STOW - They are an unlikely odd couple on television, and their production will not be picked up by even the least discriminating network executive. But State Fire Marshal Stephen D. Coan is taking to the airwaves with celebrity chef Ming Tsai to tackle what they consider a bread-and-butter fire prevention issue: cooking fires.
“Very rarely do you see a front page story above the fold about a cooking fire, but the fact is that cooking is the number one cause of fire in Massachusetts,’’ Coan said in an interview at the Department of Fire Services in Stow. “When you see fire trucks going down the road to fires, this is what they’re responding to. But these are in many, many cases, if not all cases, preventable.’’
Cooking caused 64 percent of residential fires last year, with heating causing the second-most fires at 16 percent, according to Coan’s office.
To get the message out, Coan teamed with Tsai, the owner of the restaurant Blue Ginger in Wellesley, to produce a television and radio campaign to teach people how to prevent and minimize cooking and grease fires in their home kitchens.
“The key point is when you’re cooking, you have to focus on cooking,’’ Tsai said. “You can’t be walking away, baby sitting, doing errands, and being on the phone. When you’re at the stove and the flame is on, you have to give it 100 percent attention. It’s too dangerous otherwise.’’
The two main messages of the campaign are “Stand by Your Pan’’ to prevent cooking fires and “Put a Lid on It’’ to safely extinguish grease fires. The public awareness campaign includes television and English- and Spanish-language radio.
Fire Services has also purchased a small, modular mock kitchen setup that simulates fires with lights and fans and demonstrates the proper safety techniques. Local fire chiefs and organizations like community councils on aging are able to use the kitchen’s hands-on visual effects for outreach at firehouses, community centers, and fire-prevention demonstrations.
“Even if you’re using a timer or some other memory cue, if you have something frying, boiling, or broiling, you really need to stand by your pan,’’ said Jennifer Mieth, the fire data and public education manager at the Department of Fire Services.
As to the second message, “Put a Lid on it,’’ Mieth said that if a pot on the stove catches fire, people should calmly slide the lid over the pan and then turn off the heat. Don’t try to remove the pan from the stove and bring it to the sink, and never pour water on a stove fire.
“Use the lid as a shield between yourself and the fire and slide it, and it puts the fire out,’’ Mieth said.
There were nearly 10,000 cooking fires in Massachusetts last year that injured 95 people and killed one.
In one of the most heartbreaking examples, 92-year-old Sophie Brady of Arlington died in 2008 after her stove ignited her clothing as she was boiling water for evening tea.
Coan said seniors will be a major target of the safety campaign.
In April 2010, a 4-year-old girl died and her 23-year-old mother was seriously injured after a stovetop fire damaged her apartment.
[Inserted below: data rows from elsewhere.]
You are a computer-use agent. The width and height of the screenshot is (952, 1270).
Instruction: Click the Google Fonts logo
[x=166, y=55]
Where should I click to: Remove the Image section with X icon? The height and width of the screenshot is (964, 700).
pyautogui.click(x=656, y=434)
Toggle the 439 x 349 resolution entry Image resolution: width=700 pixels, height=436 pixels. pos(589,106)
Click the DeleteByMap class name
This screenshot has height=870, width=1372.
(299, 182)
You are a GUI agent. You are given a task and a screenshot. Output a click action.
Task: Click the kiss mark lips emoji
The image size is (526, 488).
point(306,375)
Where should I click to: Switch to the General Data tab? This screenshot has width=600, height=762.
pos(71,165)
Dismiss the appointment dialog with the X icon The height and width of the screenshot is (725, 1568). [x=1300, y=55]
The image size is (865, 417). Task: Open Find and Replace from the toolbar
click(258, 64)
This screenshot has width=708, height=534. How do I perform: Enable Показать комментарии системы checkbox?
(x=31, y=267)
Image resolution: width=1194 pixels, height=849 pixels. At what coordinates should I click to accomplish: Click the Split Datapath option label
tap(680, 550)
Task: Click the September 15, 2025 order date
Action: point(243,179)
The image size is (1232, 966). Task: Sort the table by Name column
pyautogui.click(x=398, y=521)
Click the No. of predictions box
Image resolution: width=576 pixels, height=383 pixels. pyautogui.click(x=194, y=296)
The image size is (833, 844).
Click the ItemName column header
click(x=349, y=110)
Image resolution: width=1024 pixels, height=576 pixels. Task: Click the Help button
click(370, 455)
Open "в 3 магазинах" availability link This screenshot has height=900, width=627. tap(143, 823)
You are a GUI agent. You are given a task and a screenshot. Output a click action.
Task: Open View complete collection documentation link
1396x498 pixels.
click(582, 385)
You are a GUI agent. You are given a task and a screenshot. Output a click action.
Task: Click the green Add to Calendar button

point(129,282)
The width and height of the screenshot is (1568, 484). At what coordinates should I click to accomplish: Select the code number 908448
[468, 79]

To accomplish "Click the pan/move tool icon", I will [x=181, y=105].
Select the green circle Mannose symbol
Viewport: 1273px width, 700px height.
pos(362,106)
For Coan, the campaign is another way for his office to prevent catastrophe, instead of just responding when incidents occur.
Over the years, the agency has tackled a number of similar issues. Since the state’s Student Awareness of Fire Education campaign started in 1995, child fire deaths have declined by two-thirds. The program teaches children fire prevention and safety lessons. State fire officials have also worked to discourage smoking around home oxygen systems and the improper use of space heaters.
This is the first time the fire agency has sponsored this kind of cooking safety media campaign. The $23,000 ad campaign was paid for by the Department of Fire Services and includes television in the Boston and Springfield markets, Worcester-area radio, and a Portuguese-language radio station in Southeastern Massachusetts.
Tsai, an Emmy-winning host of television cooking shows, said the campaign was a good opportunity to teach people another home kitchen task.
“Unfortunately, if a pan really does flame up, the dish may be ruined, but guess what? You still have a house to cook in,’’ Tsai quipped.